Feeding dams and sires correctly is vital to producing healthy litters of pups. It is vital to feed a good-quality dog food that is complete and balanced. However food intake will vary according to age, activity, body metabolism, and environment. If possible, each dog should be fed as an individual to achieve and maintain normal body condition.
Healthy Dogs Produce Healthy Pups
The body condition of breeding dams and sires is also important. Overweight males may be physiologically and anatomically inefficient for mating while overweight females can have lower conception rates and more problems during whelping.
Regardless of breed, a bitch should be at least one year of age and must be in at least her second heat, before she is bred.
Feeding during pregnancy
Puppies do not grow consistently during pregnancy. Only 5% of their growth occurs during the first and second trimester of the 9-week pregnancy. The balance of their growth happens in the last three weeks. During this last trimester, the puppies' need for protein, minerals and other nutrients grows dramatically, and you therefore need to feed the mother accordingly. As the growing puppies' needs change, so do those of their mother.
During her first six weeks of pregnancy, a bitch will eat fairly normally, but during the last three weeks you should switch her diet to a good quality puppy food, since you are effectively feeding the puppies through their mother. The mother should be allowed to eat all the food she wants during this final trimester. However her food intake will also depend on how many pups she is carrying. If she has two pups to feed, she will require less food than if she has 10 pups to nurture. It is advisable to consult your vet who will recommend a feeding schedule based on the number of puppies due to be born.
If your bitch's body condition begins to deteriorate at all, take steps to increase her food intake. Try moistening dry food with warm water to improve palatability, or add small amounts of canned dog food to the dry food and feed her several times a day.
As whelping nears, the female will likely lose her appetite. This is normal and unless she appears to have a health problem, no change in her feeding program is necessary. Refusing food during the ninth week is an indication that whelping will occur within the next 24 to 48 hours.
Within 24 hours of giving birth a female's appetite will usually return.
The importance of water
During reproduction, water carries nutrients to the developing foetus and removes wastes for elimination. Water helps to regulate body temperature and is critical in milk production.
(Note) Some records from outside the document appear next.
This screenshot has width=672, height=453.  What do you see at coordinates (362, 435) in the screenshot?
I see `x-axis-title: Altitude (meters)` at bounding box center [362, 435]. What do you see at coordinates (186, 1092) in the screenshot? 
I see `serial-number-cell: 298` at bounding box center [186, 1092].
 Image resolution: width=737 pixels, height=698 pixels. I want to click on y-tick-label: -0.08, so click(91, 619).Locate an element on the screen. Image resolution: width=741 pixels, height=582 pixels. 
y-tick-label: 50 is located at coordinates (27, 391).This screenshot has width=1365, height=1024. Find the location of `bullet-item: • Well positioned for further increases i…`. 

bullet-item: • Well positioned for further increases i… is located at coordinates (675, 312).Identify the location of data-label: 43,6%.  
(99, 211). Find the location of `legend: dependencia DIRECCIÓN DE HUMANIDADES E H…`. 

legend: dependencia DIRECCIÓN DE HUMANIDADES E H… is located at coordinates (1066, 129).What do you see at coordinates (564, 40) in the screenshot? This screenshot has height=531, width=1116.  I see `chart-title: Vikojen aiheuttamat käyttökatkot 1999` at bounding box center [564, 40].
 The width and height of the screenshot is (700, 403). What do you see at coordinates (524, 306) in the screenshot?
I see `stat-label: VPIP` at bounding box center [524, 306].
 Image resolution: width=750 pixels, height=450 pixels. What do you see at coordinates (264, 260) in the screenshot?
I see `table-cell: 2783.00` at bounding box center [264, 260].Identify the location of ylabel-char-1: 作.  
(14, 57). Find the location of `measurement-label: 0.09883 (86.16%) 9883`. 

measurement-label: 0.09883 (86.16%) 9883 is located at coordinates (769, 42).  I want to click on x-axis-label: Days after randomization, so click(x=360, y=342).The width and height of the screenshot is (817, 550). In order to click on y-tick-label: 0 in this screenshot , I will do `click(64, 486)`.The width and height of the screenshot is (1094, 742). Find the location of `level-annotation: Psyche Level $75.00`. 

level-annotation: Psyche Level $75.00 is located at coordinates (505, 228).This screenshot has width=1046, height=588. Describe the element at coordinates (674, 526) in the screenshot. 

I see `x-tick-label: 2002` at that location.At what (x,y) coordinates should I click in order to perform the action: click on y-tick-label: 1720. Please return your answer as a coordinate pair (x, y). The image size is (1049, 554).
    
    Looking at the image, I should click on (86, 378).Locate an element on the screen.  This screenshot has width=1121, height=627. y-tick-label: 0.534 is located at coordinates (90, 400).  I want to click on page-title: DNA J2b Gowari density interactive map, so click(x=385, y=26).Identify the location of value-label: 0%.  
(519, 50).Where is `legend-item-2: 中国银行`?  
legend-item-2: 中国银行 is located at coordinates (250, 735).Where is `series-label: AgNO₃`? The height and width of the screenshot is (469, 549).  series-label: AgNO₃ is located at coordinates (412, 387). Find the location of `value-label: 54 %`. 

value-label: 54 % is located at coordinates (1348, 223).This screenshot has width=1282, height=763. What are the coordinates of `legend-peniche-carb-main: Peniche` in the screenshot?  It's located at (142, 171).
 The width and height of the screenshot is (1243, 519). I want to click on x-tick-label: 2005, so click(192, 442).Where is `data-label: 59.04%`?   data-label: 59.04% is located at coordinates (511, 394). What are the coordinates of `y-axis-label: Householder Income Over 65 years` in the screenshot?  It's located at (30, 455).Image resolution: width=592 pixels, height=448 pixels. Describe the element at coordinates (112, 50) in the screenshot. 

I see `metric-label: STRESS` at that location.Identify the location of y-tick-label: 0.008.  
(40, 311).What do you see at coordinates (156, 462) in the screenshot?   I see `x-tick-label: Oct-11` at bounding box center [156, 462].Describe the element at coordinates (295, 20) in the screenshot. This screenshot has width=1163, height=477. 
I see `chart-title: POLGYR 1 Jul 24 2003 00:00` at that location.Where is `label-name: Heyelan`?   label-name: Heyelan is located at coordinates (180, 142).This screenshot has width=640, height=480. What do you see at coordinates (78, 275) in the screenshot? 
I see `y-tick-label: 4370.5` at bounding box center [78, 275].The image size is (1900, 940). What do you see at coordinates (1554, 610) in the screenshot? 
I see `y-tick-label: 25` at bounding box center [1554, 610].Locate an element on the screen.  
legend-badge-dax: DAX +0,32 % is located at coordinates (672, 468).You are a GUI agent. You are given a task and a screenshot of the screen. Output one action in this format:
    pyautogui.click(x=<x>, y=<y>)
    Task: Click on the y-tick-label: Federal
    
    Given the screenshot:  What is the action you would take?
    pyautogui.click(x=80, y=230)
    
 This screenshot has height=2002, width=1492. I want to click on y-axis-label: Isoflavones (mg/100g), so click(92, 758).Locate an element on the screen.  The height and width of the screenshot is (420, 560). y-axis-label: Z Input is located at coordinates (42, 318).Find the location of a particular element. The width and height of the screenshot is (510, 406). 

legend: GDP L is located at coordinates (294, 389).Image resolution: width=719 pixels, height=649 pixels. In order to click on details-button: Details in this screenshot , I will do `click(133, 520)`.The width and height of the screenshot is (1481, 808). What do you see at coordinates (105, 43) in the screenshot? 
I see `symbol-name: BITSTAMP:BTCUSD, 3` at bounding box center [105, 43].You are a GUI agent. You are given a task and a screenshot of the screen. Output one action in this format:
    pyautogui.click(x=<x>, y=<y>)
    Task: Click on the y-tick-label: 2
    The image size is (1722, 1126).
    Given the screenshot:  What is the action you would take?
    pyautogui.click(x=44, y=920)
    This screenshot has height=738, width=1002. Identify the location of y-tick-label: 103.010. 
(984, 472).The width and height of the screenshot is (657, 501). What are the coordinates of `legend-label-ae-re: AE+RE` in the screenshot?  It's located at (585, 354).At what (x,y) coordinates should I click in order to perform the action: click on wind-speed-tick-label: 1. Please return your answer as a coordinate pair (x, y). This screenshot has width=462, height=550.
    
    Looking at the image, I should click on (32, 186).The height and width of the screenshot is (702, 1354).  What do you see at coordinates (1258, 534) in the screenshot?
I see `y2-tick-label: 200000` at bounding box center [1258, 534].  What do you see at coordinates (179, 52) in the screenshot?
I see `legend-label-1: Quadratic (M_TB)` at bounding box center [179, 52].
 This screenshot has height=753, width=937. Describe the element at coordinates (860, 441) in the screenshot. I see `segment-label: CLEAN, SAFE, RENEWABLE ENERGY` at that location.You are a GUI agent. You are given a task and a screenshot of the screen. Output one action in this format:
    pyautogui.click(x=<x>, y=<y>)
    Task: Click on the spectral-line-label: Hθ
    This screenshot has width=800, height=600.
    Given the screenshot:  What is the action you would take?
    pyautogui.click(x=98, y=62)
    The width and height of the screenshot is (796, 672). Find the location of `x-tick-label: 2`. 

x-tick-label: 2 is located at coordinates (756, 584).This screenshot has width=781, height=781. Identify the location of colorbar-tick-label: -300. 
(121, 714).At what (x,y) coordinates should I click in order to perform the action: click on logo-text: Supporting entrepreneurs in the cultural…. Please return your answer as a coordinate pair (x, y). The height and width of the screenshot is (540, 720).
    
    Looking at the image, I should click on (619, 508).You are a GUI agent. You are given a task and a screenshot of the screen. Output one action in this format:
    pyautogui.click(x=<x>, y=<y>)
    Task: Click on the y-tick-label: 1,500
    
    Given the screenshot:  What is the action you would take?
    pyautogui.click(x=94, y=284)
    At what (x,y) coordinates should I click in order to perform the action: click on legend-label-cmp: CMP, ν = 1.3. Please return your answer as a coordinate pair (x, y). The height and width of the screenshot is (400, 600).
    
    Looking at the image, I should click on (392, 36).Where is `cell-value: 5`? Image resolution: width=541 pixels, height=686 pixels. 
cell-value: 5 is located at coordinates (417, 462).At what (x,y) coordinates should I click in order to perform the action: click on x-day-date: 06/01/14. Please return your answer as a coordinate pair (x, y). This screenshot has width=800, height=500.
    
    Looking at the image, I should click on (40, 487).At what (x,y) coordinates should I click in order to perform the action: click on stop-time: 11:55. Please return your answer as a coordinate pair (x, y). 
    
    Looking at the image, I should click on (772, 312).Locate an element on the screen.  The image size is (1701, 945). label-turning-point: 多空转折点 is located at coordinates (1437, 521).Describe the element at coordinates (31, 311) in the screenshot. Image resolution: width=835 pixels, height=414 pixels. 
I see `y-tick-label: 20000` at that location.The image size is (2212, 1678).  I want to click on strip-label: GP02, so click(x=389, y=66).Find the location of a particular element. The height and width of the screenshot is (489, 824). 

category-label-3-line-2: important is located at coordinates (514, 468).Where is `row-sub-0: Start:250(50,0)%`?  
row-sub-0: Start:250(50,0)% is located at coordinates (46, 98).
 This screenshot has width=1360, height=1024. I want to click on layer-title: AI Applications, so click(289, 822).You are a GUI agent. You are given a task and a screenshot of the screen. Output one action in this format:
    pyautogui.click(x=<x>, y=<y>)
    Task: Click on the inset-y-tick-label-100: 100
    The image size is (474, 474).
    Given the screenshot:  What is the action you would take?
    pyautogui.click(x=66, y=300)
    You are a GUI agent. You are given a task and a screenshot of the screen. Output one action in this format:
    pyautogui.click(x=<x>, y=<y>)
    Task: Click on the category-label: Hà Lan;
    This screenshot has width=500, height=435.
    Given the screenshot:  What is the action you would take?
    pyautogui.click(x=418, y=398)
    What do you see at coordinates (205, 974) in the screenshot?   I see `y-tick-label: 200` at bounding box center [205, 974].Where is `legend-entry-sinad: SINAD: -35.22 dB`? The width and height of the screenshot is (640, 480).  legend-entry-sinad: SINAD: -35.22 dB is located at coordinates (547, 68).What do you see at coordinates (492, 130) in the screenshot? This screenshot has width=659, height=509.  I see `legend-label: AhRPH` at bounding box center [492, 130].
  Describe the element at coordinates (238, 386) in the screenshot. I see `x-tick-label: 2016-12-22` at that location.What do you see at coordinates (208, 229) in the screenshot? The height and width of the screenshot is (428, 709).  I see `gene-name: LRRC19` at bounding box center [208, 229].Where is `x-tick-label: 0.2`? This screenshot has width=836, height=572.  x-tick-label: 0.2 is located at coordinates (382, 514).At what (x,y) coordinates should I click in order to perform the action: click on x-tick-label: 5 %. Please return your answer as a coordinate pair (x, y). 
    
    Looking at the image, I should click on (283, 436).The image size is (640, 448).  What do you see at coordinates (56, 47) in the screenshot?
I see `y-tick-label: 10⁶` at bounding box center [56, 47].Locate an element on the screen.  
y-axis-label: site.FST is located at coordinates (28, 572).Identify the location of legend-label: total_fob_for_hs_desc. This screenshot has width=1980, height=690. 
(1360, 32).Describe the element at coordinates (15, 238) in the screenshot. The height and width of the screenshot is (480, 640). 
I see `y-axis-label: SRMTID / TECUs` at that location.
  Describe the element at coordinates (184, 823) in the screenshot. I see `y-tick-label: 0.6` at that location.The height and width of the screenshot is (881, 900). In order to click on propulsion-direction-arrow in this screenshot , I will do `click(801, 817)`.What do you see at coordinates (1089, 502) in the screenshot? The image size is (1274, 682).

Keeping water bowls clean and changing water frequently will encourage water consumption. Fresh water in a clean bowl should always be available.
Feeding During lactation (nursing)
Once the puppies are born, continue feeding the mother high-protein puppy food as she will now need the additional nutrients for nursing. It will also make it easier to wean the puppies onto the correct food, since they will copy their mother while she is eating.
Milk production is one of the most nutritionally demanding stages in a female's life, so you must ensure she is eating enough. The demand for milk by nursing puppies will continue to increase for about 20 to 30 days.
At peak lactation (3-5 weeks), the female's food intake may be two to four times above her normal food intake, depending on the number of puppies she is nursing. Very attentive females will rarely leave their puppies and often need encouragement to eat and drink. To maintain good body condition and provide ample amounts of milk for the puppies, nursing bitches should be allowed all the food they want.
Try moistening dry dog food with water to help increase food intake during lactation. At about 3-4 weeks of age, the puppies will start nibbling solid food. As they begin to eat more puppy food, the demand on their mother for milk production will decrease.
The mother will also start weaning her pups between six and eight weeks, and will remove herself from them for longer periods of time. During this time, her milk will begin drying up. Remember that puppies can only be fully weaned when they are eating enough solid food, so keep increasing their food intake. By feeding the pups a good quality puppy food, will ensure they grow up to be healthy with a lower pre-disposition to illness. (For more information, see our article called Feeding your puppy correctly.)
By this time the mother's food consumption will be less than 50 percent above her normal maintenance level. Once the puppies are fully weaned, and the mother's appetite is back to pre-pregnancy, you may need to feed her additional food to restore her condition.
Puppies should not be removed from their mothers earlier than 8 weeks because important socialisation lessons occur between six and eight weeks. Some breeders will not allow their pups to go until they are 10 weeks old.
A note about sterilization
If you are not planning to breed, consider having your puppy sterilised, which should be done at about six months of age.
Sterilisation often stops male dogs from marking their territory inside the house, and it usually decreases aggressive behaviour.
Contrary to the myth, sterilised animals do not become fat as a result of the operation. However their decreased activity and metabolism can lead to weight gain, so it is important to watch their food intake. Monitor your dog's weight and food intake to ensure he or she does not become fat by overeating. Remember, that like people, dogs need to balance their energy intake with their energy expenditure. If they eat more than their bodies need, they will put up weight.